■ **Your assignment**
The records follow. Transcribe only the lines from the line containing "Task: Expand the Insert Flag group" through the end, both ends included, and leave out the pictures.

■ **Material for this task**

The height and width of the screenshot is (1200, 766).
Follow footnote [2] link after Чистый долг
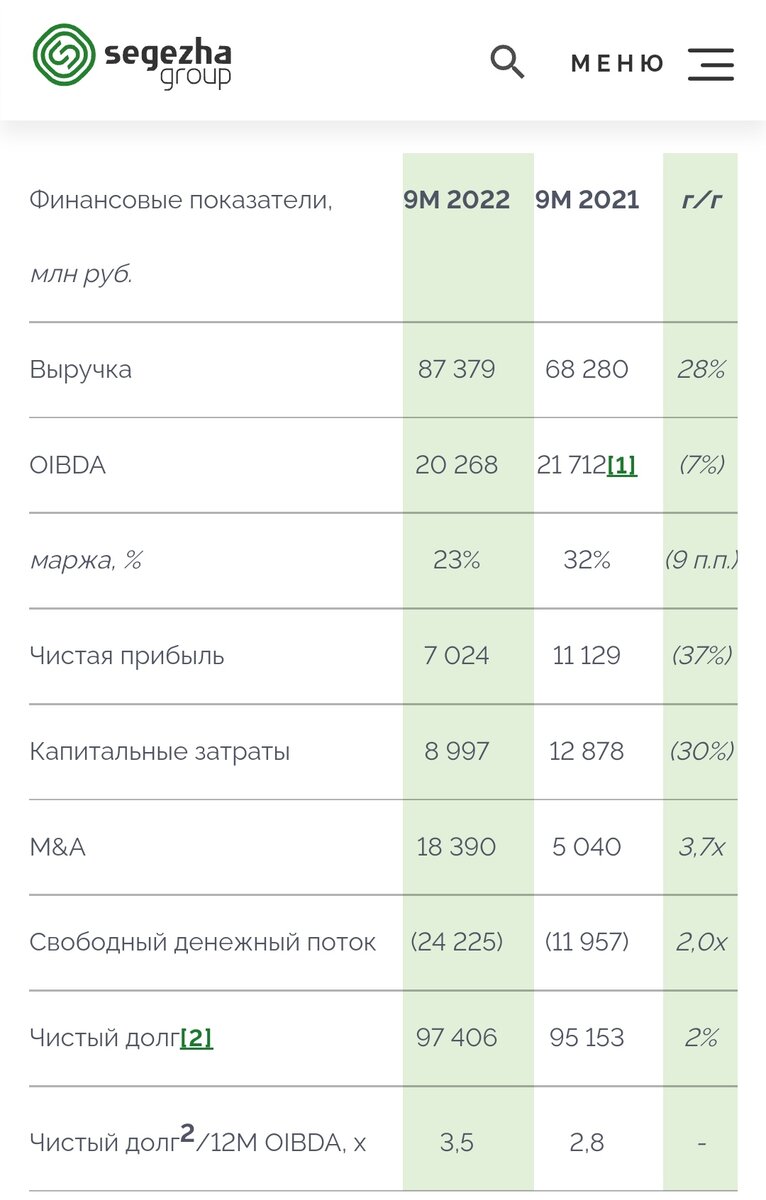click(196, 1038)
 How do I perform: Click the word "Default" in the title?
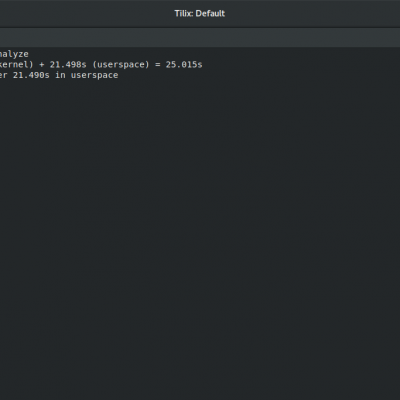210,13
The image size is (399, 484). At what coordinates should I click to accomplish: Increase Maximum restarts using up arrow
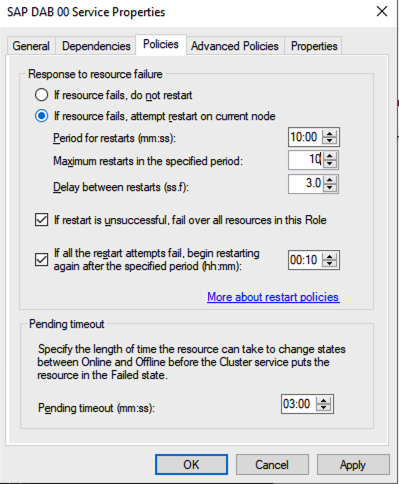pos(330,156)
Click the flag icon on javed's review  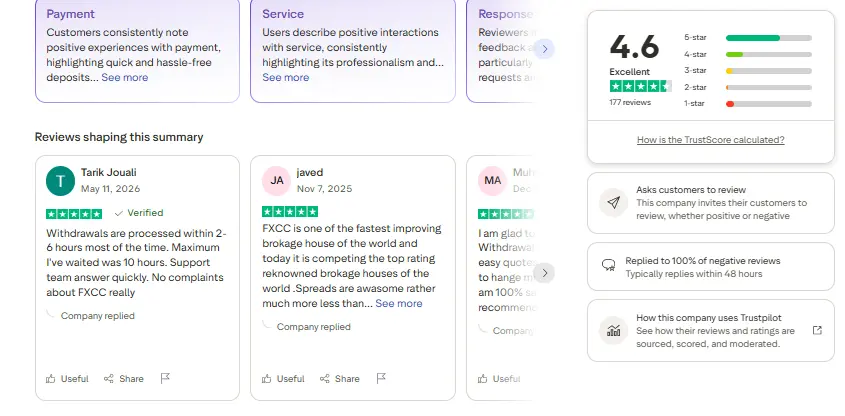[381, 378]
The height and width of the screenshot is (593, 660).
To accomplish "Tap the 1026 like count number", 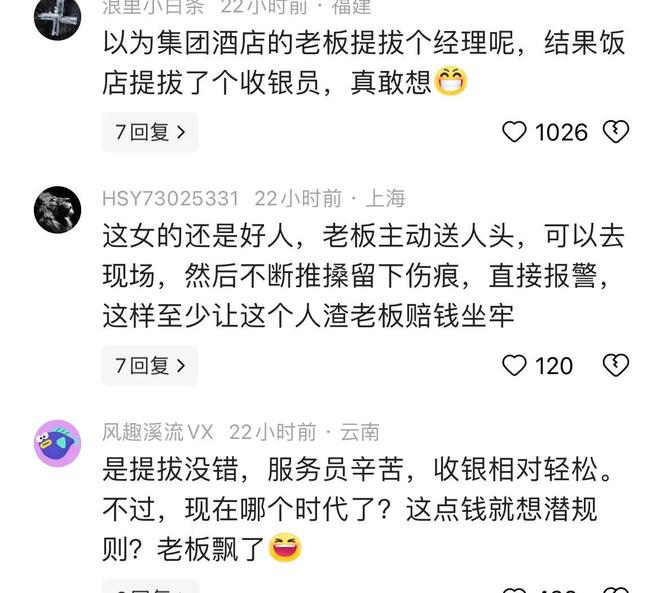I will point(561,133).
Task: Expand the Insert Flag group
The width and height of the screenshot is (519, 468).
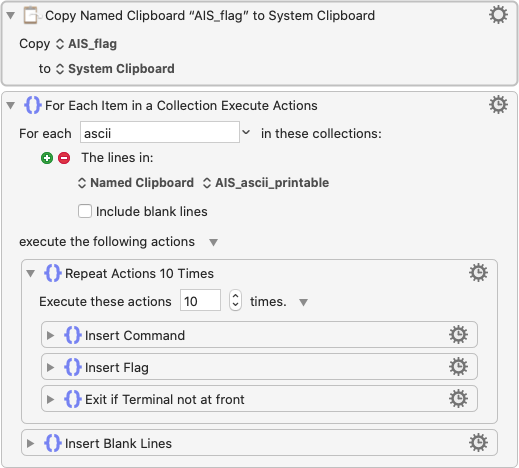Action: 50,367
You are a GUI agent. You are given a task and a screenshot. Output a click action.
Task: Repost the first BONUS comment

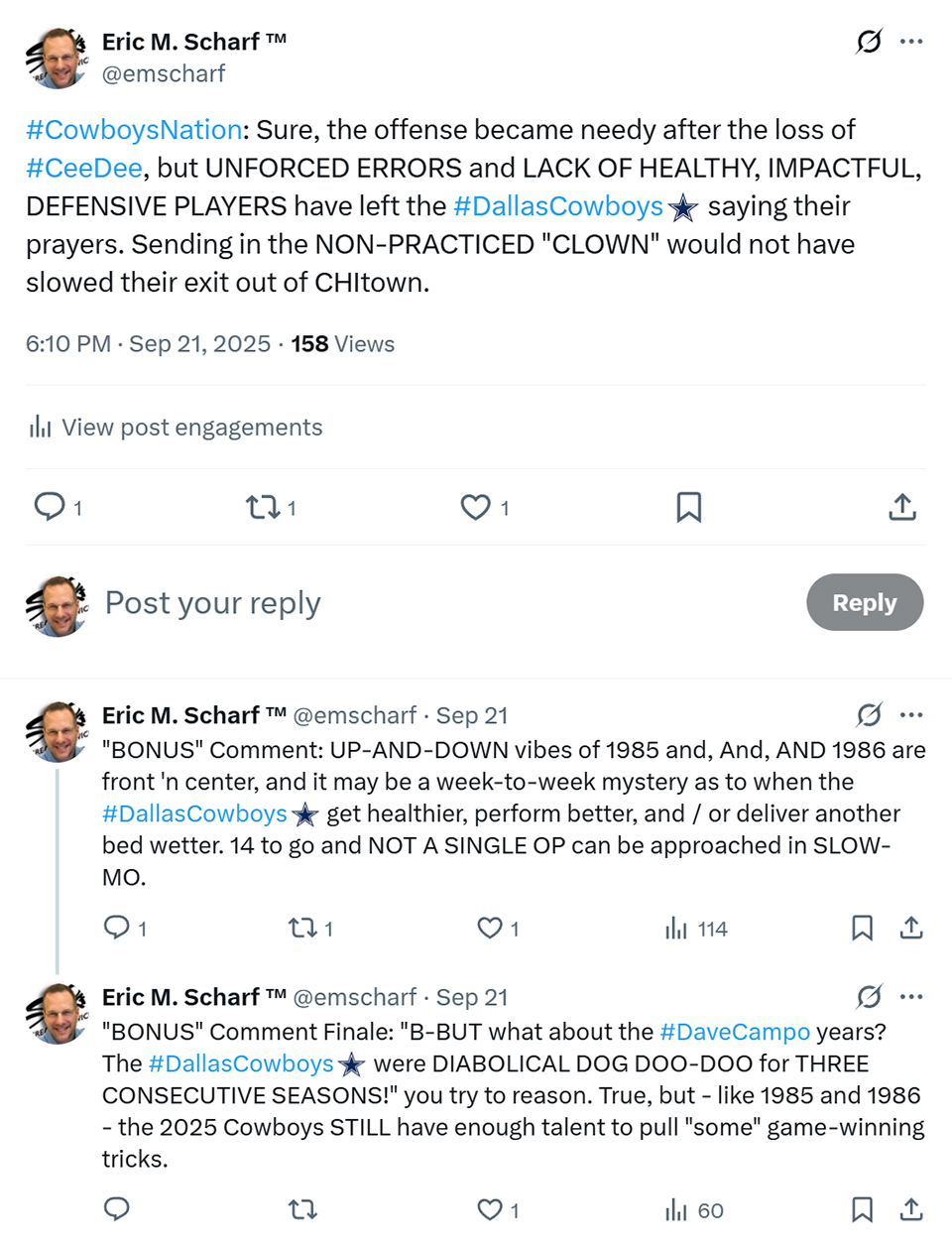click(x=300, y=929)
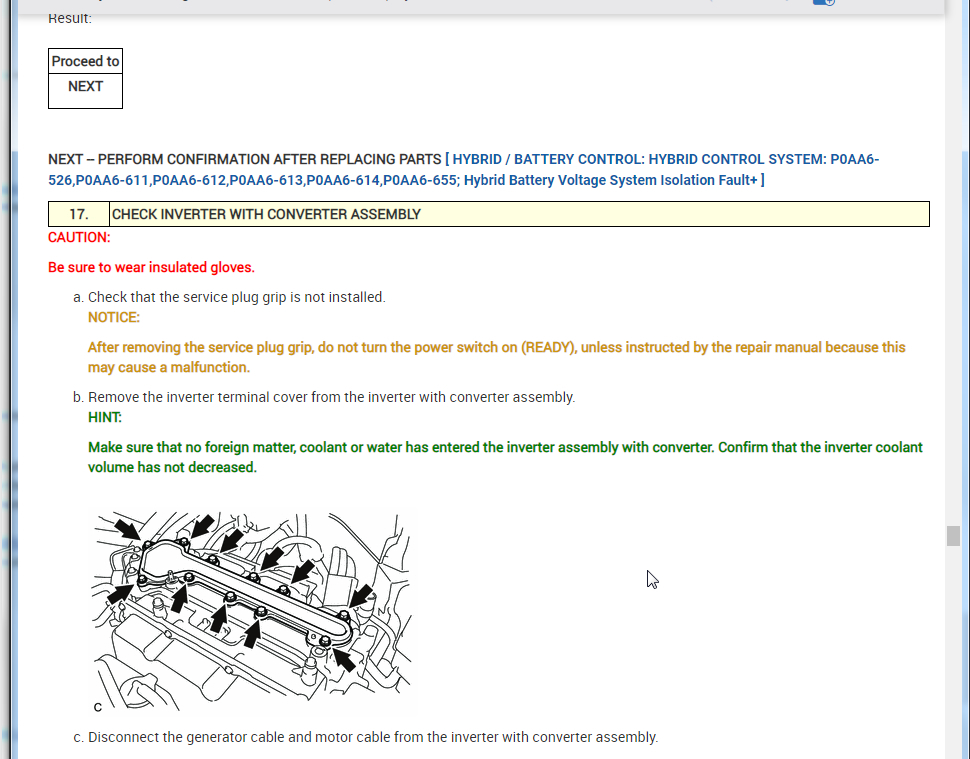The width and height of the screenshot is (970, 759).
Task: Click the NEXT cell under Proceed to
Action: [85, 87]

■ **Your solution**
Task: Expand the Insert Flag group
The width and height of the screenshot is (519, 468).
Action: 50,367
You are a GUI agent. You are given a task and a screenshot. Output a click action.
Task: Repost the first BONUS comment

click(x=300, y=929)
The width and height of the screenshot is (970, 759).
Task: Click the NEXT cell under Proceed to
Action: [85, 87]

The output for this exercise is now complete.